# Multiple batteries vs one high voltage battery + stepdowns

We are building a system which is composed of modules that have different power demands. The system should be powered by Li-ion batteries, which have to be monitored and protected (overvoltage / undervoltage / overcurrent...).

For example:

1. Control unit — ~5 V, ~1 A
2. Servo unit — ~7.4 V, ~10 A
3. Ignition — ~11 V, ~20 A
4. DC Motors — ~14.8 V, ~20 A

Now we thought of two approaches to meeting those demands.

Big Battery pack + Buck converters

Because, due to balancing issues, it is obviously not advisable to directly tap those different voltages from matching cells in a serial battery configuration, step-down converters have to be used to produce adequate voltages.

With large powers, the efficiency of such converters comes into play.

At 95% and 595 W peak power demand, we would lose around 31 watts on those regulators.

In relation to the 595 watts this is of course a small fraction.

Nevertheless, my friend proposed the following, and I am curious:

Multiple smaller battery packs

For ignition and every motor, there can be a dedicated power source, loosely matching the required voltage. The control unit would use an additional LDO regulator in order to adjust its voltage more precisely.

This would reduce the amount of voltage regulators, but we would need to monitor every battery pack separately. (A protection and monitoring/balancing circuit per battery pack.):

simulate this circuit – Schematic created using CircuitLab

Also, my guess is that large currents across different sections of the common ground would couple the different modules with each other in a unwanted way. This could lead to damage in more sensitive parts of the circuit and affect analog controls.

Therefore, it might be wise to isolate the modules and optically couple necessary signals, but this adds additional complexity.

Questions:

Which architectures should be used (would you use) depending on what situations?

1. Big battery + buck converters
2. Multiple batteries
3. Multiple batteries, galvanically isolated modules.

What to consider when routing a common ground where currents from multiple power sources meet?

Is balancing an overkill when using in a system that is only able to discharge the battery?

Monitoring & protection circuitry can't be affected when combining multiple grounds, is that correct?
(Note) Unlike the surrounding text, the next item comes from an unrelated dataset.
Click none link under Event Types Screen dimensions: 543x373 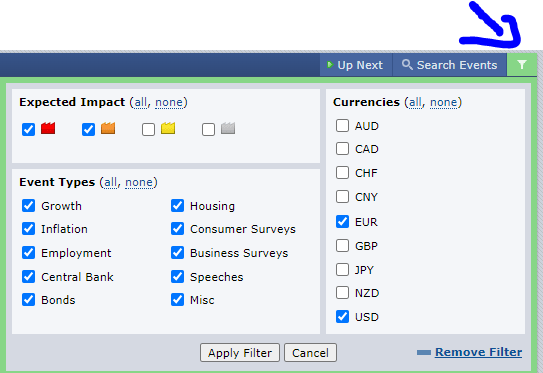[x=139, y=182]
• If the system is operated from just one battery, the time it can be used does not directy depend on the most used kind of load. Is this relevant?
– Jens
Commented Aug 1 at 21:08
• Not very much to our scenario, but generally yes. In a multi-battery configuration the lifetime depends on the shortest-living module-battery pair. Charge can't be moved between batteries. In an single-battery configuration on the other hand it might be a little bit more difficult to keep track of the power usage of different modules. Commented Aug 1 at 21:15
• The stored energy will be almost impossible to balance for every scenario such that only < 5% of the total initial energy remains. Since the motors use almost half of the total, can these be matched a single pack to avoid the regulator loss but maybe have excess power available initially? Look at how all the voltages are created in a forward converter for a PC PSU all regulated from the main output and tightly coupled in one transformer. This is an alternative strategy. Look at the 1kW version schematics. You may also compare boost forward converters from fewer cells with BMS. Commented Aug 1 at 23:28
• Is total mass also important for excess energy density with multiple packs? Then for drones excess weight has an added efficiency loss. Commented Aug 1 at 23:28

If you want complex then use one of the multiple battery configurations, this would be more costly in time and probably BOM cost to implement.

Galvanic isolation could allow you to decouple the batteries from the loads and do things like add voltages together and put the DC/DC's in parallel (which presents a host of challanges)

If you have a choice and aren't requirement driven to use one of the other typologies, go with simple and use one battery and one DC/DC converter.

Definitely:

1: Big battery + buck converters

A 12 V battery can power your high power loads directly (Ignition and DC motors)

That way only the lower power loads require buck regulators. That's the most power-efficient solution and the cheapest one.

Use a single big battery.

If possible re-design some of the loads to be tolerant of the battery voltage range, else you'll be needing DC-DC converters for all the loads.

Using multiple batteries would probably mean that you end up with one of the batteries depleted but all the others with still untapped potential. So even though it may be more efficient on paper it hasn't given you a longer run-time.